◆ WHAT THE EXERCISE ASKS ◆
Please work out how many lines in the entries below include the string "agent", and reply with the number alone.

** Opening PROVIDED RECORDS block **

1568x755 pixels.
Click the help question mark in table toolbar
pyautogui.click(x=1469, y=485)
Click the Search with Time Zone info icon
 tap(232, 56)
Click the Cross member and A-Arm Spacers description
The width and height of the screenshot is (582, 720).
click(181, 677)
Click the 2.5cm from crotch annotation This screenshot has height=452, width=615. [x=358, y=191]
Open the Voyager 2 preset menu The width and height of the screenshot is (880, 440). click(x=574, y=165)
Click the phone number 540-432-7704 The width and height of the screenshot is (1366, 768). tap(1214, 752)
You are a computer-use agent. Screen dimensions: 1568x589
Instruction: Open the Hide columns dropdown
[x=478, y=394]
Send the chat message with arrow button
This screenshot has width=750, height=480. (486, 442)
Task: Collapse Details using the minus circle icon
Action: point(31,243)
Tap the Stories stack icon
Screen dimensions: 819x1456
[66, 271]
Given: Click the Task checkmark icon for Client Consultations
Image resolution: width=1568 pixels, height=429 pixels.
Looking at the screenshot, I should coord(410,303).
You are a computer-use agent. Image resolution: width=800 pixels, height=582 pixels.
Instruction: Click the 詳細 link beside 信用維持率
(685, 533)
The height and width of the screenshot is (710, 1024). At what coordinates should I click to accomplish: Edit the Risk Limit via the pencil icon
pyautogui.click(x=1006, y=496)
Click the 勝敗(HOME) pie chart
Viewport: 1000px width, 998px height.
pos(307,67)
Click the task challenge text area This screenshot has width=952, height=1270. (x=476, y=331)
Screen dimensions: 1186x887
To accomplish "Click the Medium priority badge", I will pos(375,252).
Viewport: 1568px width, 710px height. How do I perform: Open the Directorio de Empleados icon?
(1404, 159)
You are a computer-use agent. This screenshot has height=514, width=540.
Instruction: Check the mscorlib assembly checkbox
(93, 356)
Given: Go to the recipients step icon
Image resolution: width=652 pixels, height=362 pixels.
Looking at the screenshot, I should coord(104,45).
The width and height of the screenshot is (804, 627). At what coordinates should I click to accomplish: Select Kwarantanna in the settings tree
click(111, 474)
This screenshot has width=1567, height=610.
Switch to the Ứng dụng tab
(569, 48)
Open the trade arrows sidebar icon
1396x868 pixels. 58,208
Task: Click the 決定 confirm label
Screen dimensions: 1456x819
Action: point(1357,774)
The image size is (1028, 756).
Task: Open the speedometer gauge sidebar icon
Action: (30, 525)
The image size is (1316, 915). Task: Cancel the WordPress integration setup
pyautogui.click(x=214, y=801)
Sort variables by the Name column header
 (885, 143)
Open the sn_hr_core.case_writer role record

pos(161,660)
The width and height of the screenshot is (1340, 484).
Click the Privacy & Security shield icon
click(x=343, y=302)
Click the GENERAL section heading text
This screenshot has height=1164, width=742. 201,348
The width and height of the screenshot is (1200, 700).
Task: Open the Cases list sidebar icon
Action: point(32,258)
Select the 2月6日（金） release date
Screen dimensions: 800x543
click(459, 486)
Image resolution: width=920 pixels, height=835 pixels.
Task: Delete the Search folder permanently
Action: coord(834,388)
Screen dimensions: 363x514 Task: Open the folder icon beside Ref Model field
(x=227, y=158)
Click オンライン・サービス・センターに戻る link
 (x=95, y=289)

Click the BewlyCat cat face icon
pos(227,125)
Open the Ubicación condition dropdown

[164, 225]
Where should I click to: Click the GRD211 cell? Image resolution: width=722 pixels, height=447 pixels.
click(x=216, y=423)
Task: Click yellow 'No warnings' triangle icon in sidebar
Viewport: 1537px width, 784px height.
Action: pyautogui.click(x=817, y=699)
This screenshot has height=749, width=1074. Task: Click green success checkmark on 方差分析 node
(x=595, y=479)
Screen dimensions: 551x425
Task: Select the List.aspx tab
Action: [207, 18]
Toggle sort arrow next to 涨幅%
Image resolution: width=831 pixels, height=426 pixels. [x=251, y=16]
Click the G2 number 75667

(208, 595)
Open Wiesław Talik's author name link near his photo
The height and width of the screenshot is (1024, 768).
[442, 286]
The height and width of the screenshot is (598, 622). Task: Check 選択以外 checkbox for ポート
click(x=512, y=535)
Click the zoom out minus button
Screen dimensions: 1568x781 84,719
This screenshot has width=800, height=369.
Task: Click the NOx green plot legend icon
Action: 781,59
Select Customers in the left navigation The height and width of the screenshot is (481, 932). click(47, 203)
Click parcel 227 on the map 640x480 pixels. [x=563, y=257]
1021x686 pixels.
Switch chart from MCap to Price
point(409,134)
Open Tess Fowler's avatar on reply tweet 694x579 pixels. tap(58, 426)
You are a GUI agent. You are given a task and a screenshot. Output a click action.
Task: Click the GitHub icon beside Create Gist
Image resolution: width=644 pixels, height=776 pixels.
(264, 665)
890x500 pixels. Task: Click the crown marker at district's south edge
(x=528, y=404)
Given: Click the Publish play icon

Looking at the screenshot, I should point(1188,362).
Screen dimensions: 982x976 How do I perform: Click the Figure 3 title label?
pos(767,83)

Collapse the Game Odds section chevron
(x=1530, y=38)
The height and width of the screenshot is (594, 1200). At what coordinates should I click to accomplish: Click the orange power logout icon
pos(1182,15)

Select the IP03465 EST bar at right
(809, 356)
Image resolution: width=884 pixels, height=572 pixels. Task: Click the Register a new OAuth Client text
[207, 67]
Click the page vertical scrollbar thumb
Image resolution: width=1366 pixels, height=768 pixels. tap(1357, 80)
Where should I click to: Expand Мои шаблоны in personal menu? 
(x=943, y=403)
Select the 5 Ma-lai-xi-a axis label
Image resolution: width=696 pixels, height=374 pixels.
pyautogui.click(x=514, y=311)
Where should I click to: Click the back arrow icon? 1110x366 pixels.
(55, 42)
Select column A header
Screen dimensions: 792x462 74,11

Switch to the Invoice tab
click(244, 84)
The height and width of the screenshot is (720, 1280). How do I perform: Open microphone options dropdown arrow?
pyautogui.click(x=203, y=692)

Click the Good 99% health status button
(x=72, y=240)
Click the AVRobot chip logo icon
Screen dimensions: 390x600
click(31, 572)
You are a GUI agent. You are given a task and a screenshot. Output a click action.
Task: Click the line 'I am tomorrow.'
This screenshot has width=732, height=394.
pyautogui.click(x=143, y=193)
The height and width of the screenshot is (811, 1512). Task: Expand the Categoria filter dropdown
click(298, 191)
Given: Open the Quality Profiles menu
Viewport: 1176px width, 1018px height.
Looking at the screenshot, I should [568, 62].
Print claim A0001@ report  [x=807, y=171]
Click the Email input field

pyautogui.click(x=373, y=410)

** Closing PROVIDED RECORDS block **

◆ RESPONSE ◆
5